Social analysts have called for preventative treatments to avoid a calamity of economic insecurity and social unrest. A social dividend as some form of Basic Income (BI) is now being tested in various jurisdictions around the world (including three Ontario cities) to evaluate its potential for inoculating citizens against mass unemployment, income inequalities and the destruction of the middle class.
Certain chronic ailments, such as high blood pressure, are often controlled with medication but cured through lifestyle changes, such as diet and exercise. BI might better control certain social problems but it also provides us with an opportunity for decoupling wages from work—a prospect that requires a mental shift in individuals as well as a structural shift in the way society reproduces itself through everyday practices.
As a career counsellor in private practice for the past 25 years, I have heard stories from thousands of individuals that attest to ‘wage slavery’ (for the precariat) or ‘golden handcuffs’ (for the salariat) as the main reasons for staying in jobs we dislike—because we have to pay our mortgages and provide for our loved ones. We hardly question a way of life that is organized in its most simplistic form around our potential to get a good education, secure a stable job, purchase a house, grow a family, and follow a life script of working and buying as a reward for what often amounts to personal sacrifice and suffering in the workplace.

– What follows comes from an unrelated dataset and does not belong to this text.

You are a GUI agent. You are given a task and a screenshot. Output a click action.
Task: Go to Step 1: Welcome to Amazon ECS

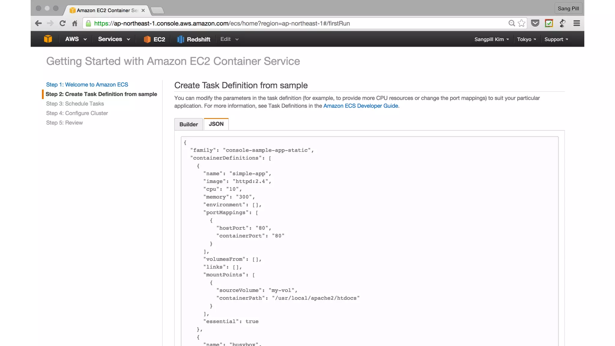[x=87, y=85]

This individual work ethic combined with an institutional framework of bureaucratic capitalism has, since WWII, shaped a dominant social order of conformity, regularity and predictability that stands for common sense: this is how life is best lived. But that social order is unravelling as significant social, economic and technological forces disrupt or destroy the opportunity for millions to realize their potential. The industrial economy has given way to a service economy that puts downward pressure on wages, moves millions of workers from permanent to precarious jobs, and exacerbates many social ills, including work-related depression, drug use, family breakdown, homelessness, and poverty.
If you could be paid for work that you love to do…would you take it? What a radical idea! Re-defining ‘work’ is the kind of thinking that might help us break the tenacious link between work and wages. Some of the most important work in the world is unpaid labour, such as child rearing. Some of the least important work in the world is the highest paid (except, perhaps, to less than 1% of citizens), such as advising on tax avoidance. Basic Income may help us restore some equity to this ‘dis-ease.’

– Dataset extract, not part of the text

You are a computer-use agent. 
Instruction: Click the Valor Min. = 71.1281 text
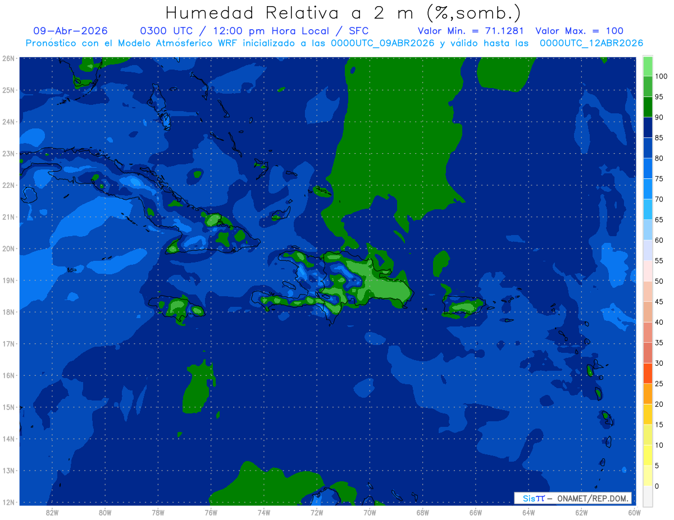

It won’t be easy. While we say good riddance to the routine, dirty, dangerous and boring tasks now being replaced quickly by robots and automation, it may be more difficult to deal with the decline of middle class careers as cognitive tasks of increasing complexity (e.g., medical surgeries, mutual funds investment, public administration) meet the same fate—allowing for some delays as governments use mechanisms to quarantine the algorithmic contagion made visible through disruptors like Uber and Airbnb.
If jobs disappear over the next few decades and are replaced by only a fraction of new jobs, what will people do? Proponents of BI say they will be free and healthy to do what they love. Can we imagine a society where our basic needs for housing, food, clothing, and transportation are covered by a new commons of cooperation funded by shared wealth, with special regard for equitable access, use, and stewardship of our economy?

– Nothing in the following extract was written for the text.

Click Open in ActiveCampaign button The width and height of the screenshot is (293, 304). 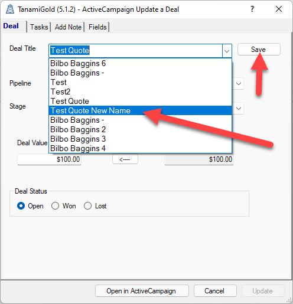point(142,290)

Work previously unpaid could be covered by a BI. Can you see yourself being paid for childcare or eldercare, or writing a movie script, or inventing gadgets in your garage, or designing beautiful gardens, or making music, or volunteering for a humanitarian cause, or beekeeping, or taking the time you need to develop a brilliant idea into a business?
If most people no longer need a job in order to live, they can live in order to do work that energizes rather than drains them while adding value to our social fabric, as opposed to the current system that is organized around plundering, privatizing and monetizing our common wealth.
So, as we argue about the means for fixing our ailing body politic, let’s take time now to imagine different ends, like the one that replaces wages for work with value for work. Basic income is an excellent way to start this kind of healthy conversation.